A decade ago, Giant Bomb redefined what people could expect from games journalism, and they’ve continued to be leaders in the field—publishing many fine games journalists over the years. Just a few days ago, we saw Vinny Caravella, Alex Navarro, Brad Shoemaker announce that they’re leaving Giant Bomb. What do you think Giant Bomb
has meant to the gaming journalism community, and what do these high profile departures tell us about the future of games journalism?
PK: This is an overly simplistic reduction, but 1UP.com accidentally stumbled into the notion of turning previously anonymous games writers into bonafide personalities. Bylines mattered, because you aligned your taste and preferences with them. You knew people’s names. Giant Bomb took what 1UP.com stumbled into and turned it into a business model.

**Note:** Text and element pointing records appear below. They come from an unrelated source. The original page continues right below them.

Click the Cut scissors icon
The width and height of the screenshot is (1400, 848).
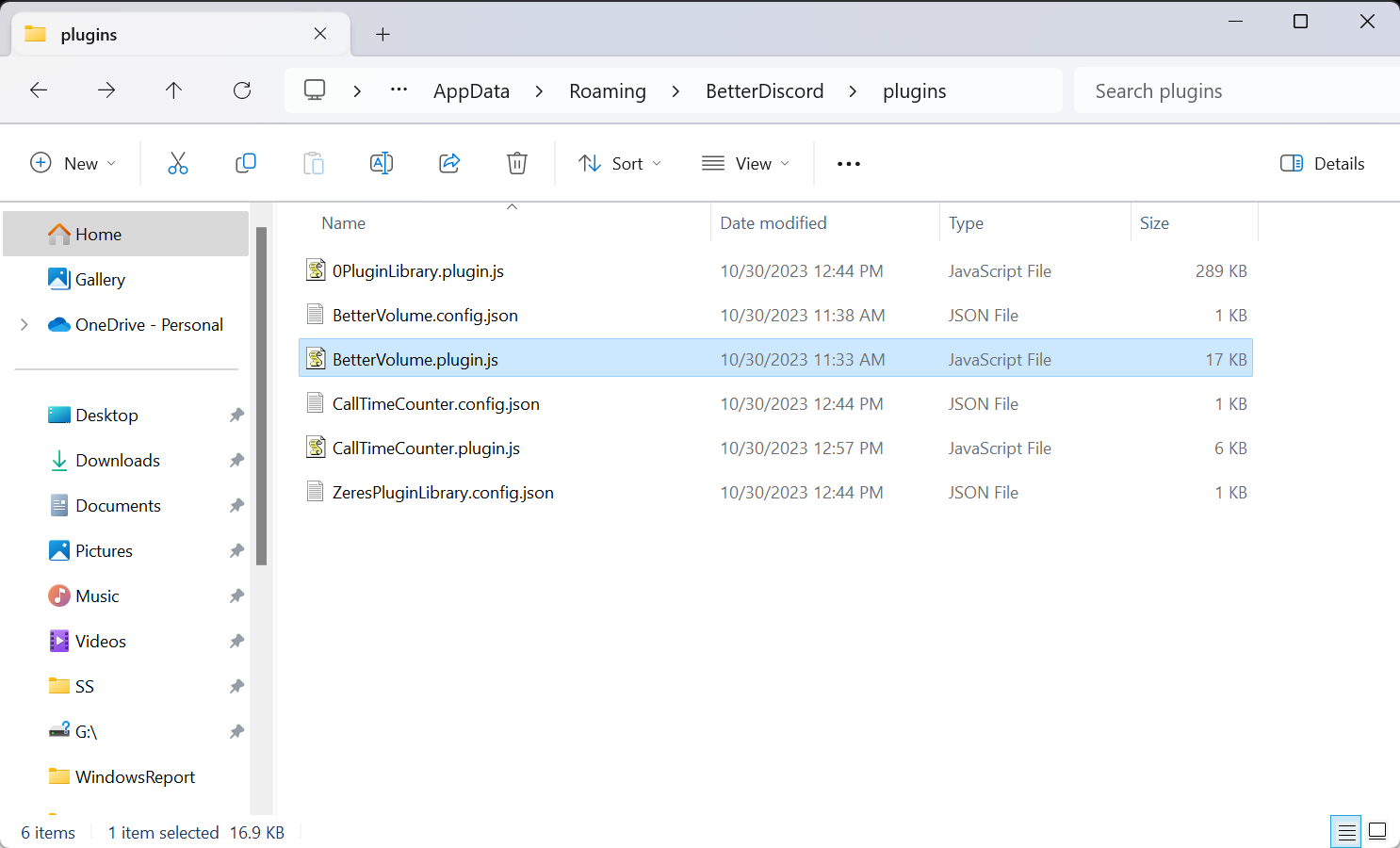pyautogui.click(x=178, y=163)
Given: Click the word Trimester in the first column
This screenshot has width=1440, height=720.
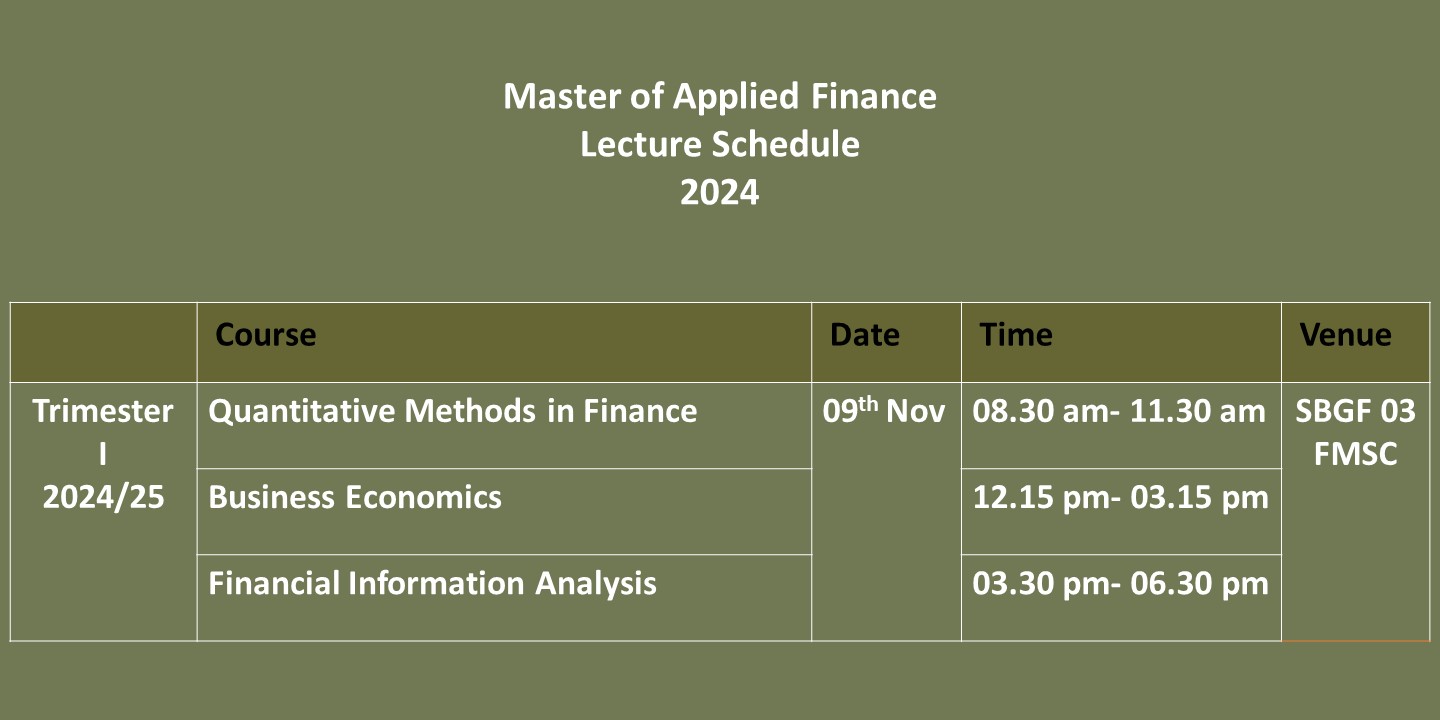Looking at the screenshot, I should click(103, 411).
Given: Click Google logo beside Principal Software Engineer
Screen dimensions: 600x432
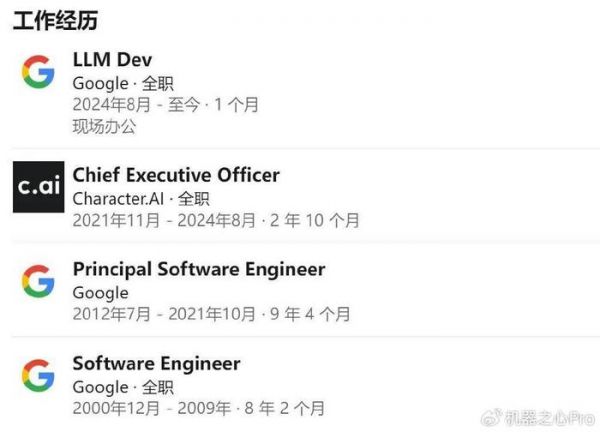Looking at the screenshot, I should point(38,281).
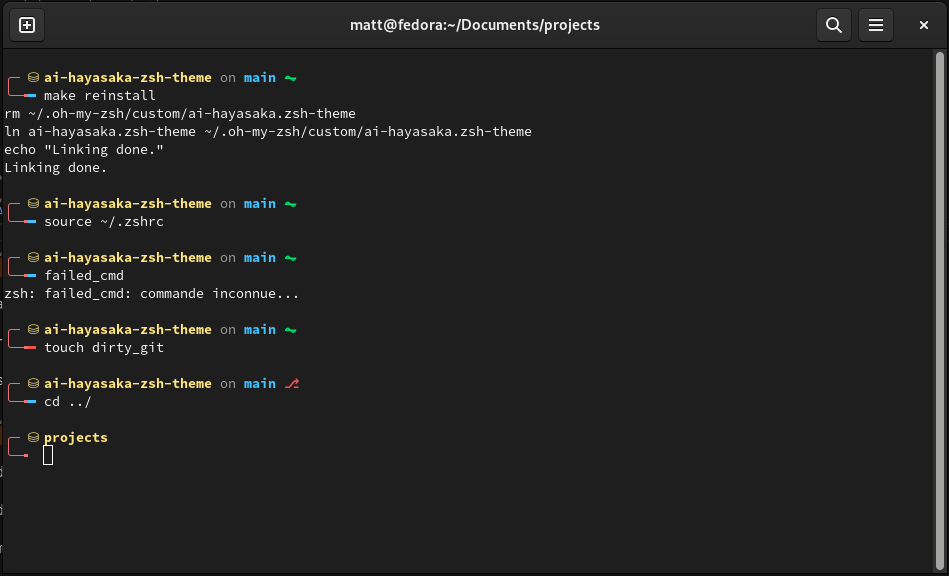This screenshot has width=949, height=576.
Task: Click the window title matt@fedora path
Action: pos(475,25)
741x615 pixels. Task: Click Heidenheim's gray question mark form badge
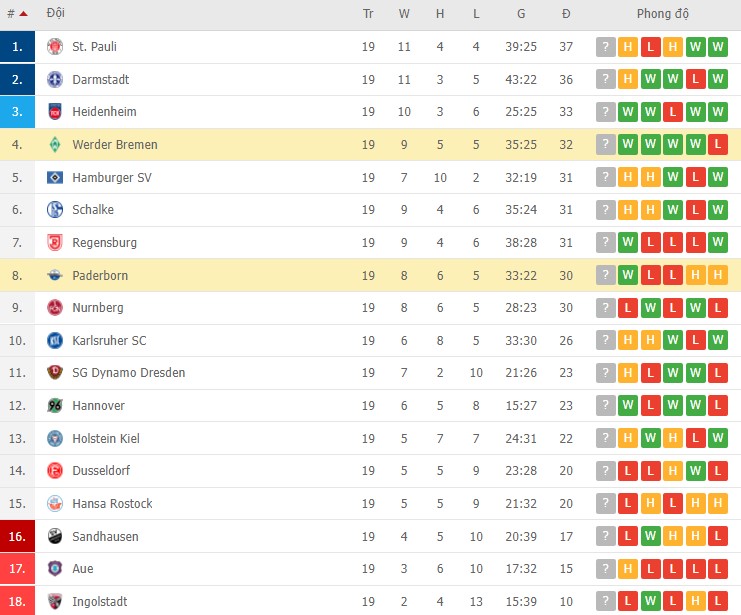605,112
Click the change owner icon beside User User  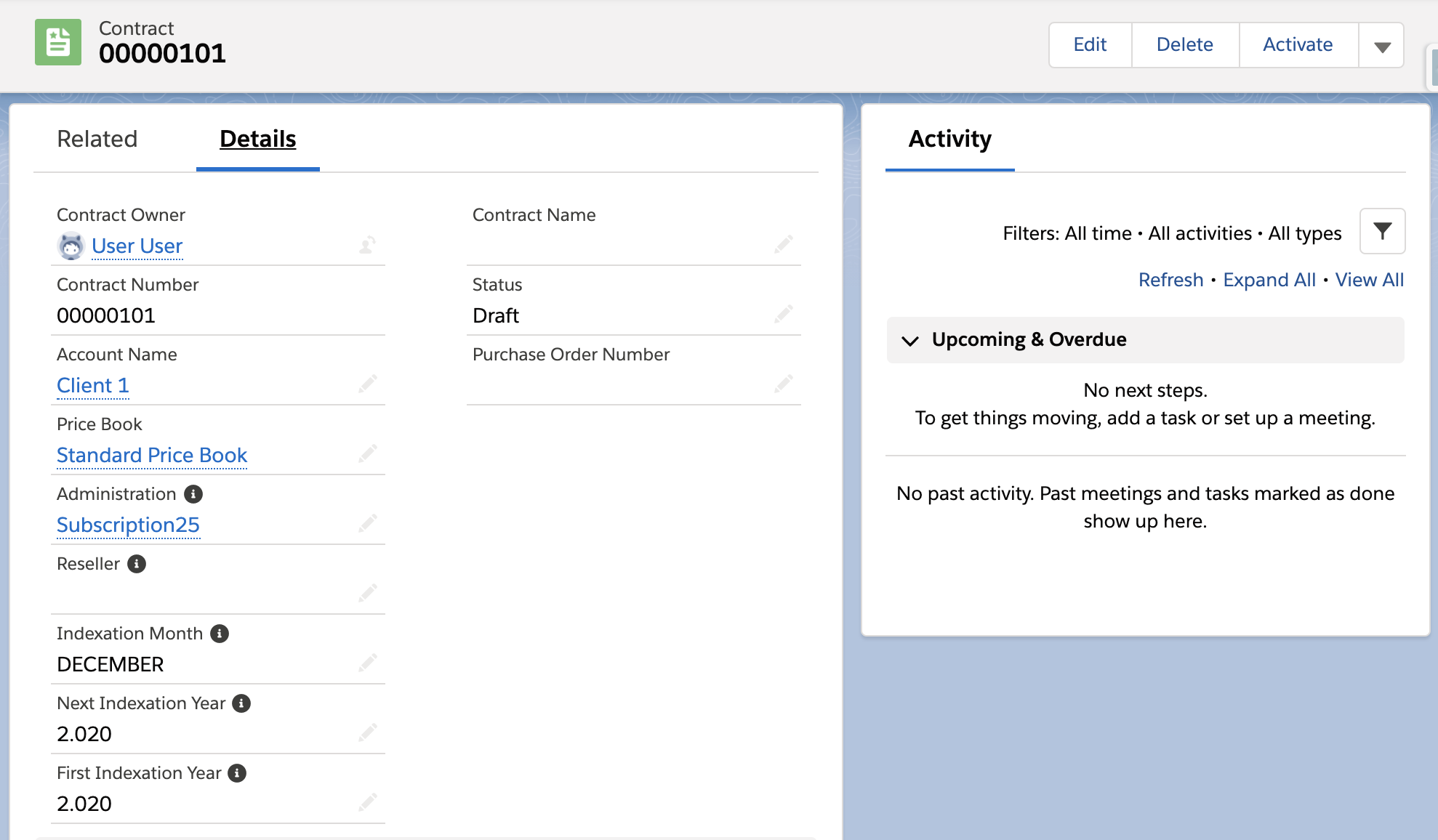click(x=368, y=246)
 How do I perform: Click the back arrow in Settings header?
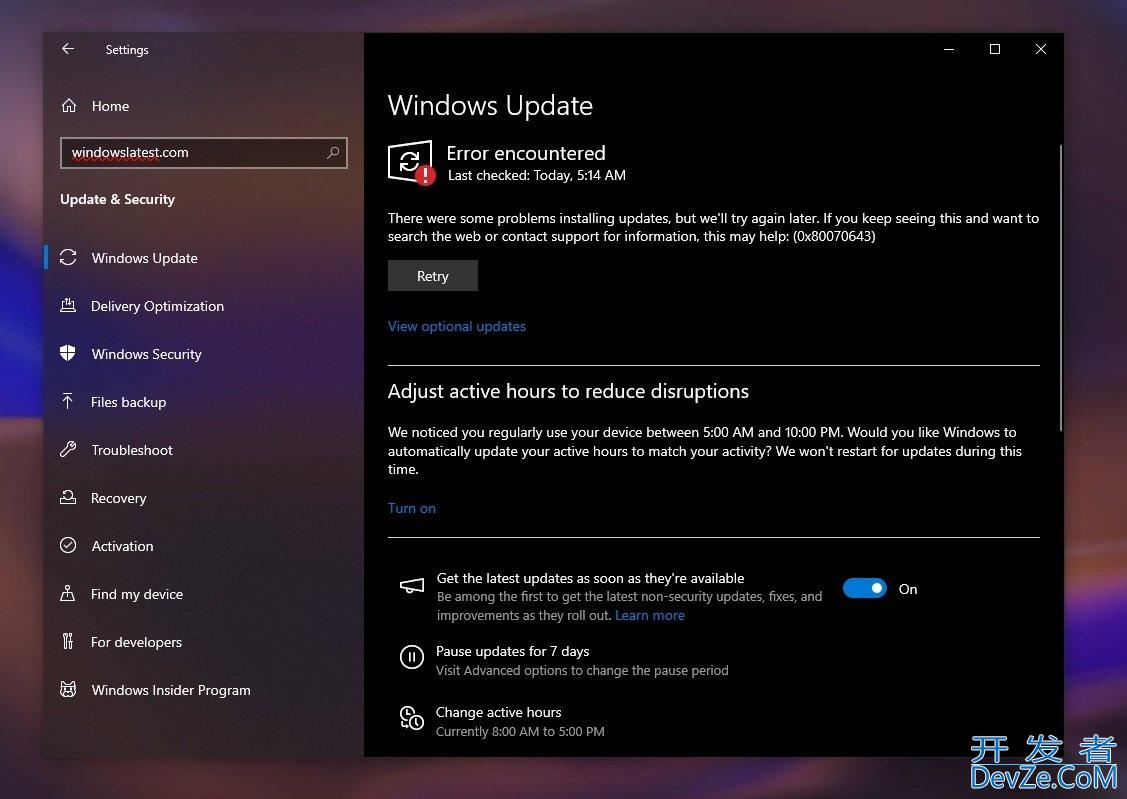(x=68, y=49)
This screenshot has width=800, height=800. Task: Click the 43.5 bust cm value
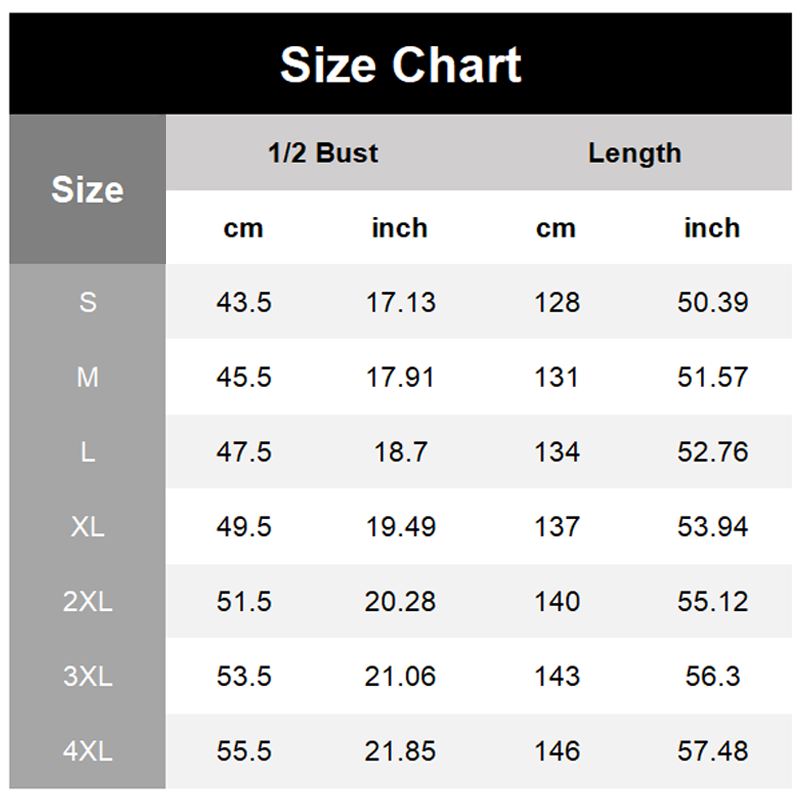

Giant Bomb wasn’t just a website to a lot of people, it was a family. It’s part of the reason some elements of the audience were hostile to me being the first person hired over there; I wasn’t “part” of the family. That welcoming atmosphere was genuine, and helped break down the barriers between fans, commentators, and developers.
But all things come to an end. Giant Bomb only happened because Jeff Gerstmann was fired from GameSpot. Austin Walker was only hired by Giant Bomb because I decided to leave for Kotaku. A door closes, a door opens. That’s what’s happening here, too. I’m not sure it tells you much about the future of games journalism yet because it matters what happens next. Too often, we lose veteran voices, people who have seen decades of the industry with their own eyes, to roles behind the scenes at game developers for a variety of reasons, not least of which is that it pays way better.
If this trio leaves to work on games, it’ll be a boon to those developers but a loss to games criticism. If they decide to stick around and try something new, maybe it’s the new Giant Bomb? Maybe it’s something else entirely? Who knows. But all of us feel the pull to try new things. Giant Bomb was, at one point, a new thing. Now, it’s an institution and it’s a lot different to work for an institution, even if you helped build it.
AM: Thanks so much for chatting, Patrick. What sort of stories are you looking for these days, and how can writers pitch you?
Appreciate you having me! Most of my work pops up at Waypoint
, and every once and a while my wife and I find time to sit down and record a podcast about horror movies under Til’ Death Do us Part
. People can pitch Waypoint at [email protected]
, and your best bet for trying to get something past us is looking beyond the 24-hour news cycle. What are the things that keep cropping up in the discourse, and what’s it say about gaming culture? We don’t run a lot of “news” at Waypoint, but we’re always looking for takes on broader trends. Surprise us!